### TASK
From the records below, transcribe only the lines running from the one with "Image resolution: width=728" through the one with "the file list". Keep both of those end lines.

*** GIVEN RECORDS ***

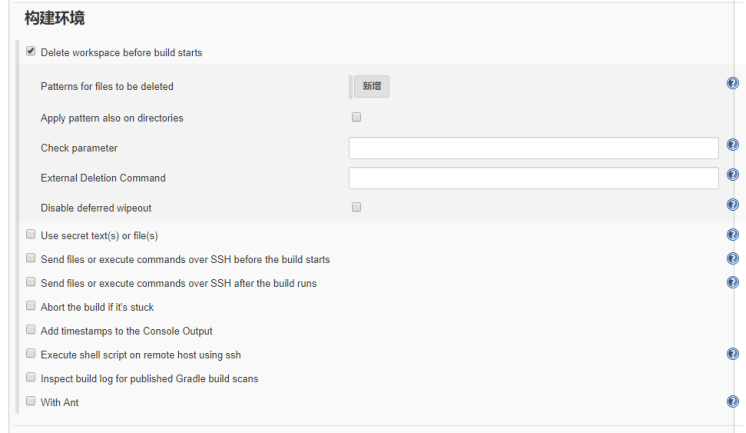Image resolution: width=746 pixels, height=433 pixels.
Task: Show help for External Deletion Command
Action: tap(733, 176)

*** End of GIVEN RECORDS ***
*** GIVEN RECORDS ***

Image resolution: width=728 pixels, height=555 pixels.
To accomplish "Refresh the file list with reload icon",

*** End of GIVEN RECORDS ***

### ANSWER SPACE
Image resolution: width=728 pixels, height=555 pixels.
To accomplish "Refresh the file list with reload icon",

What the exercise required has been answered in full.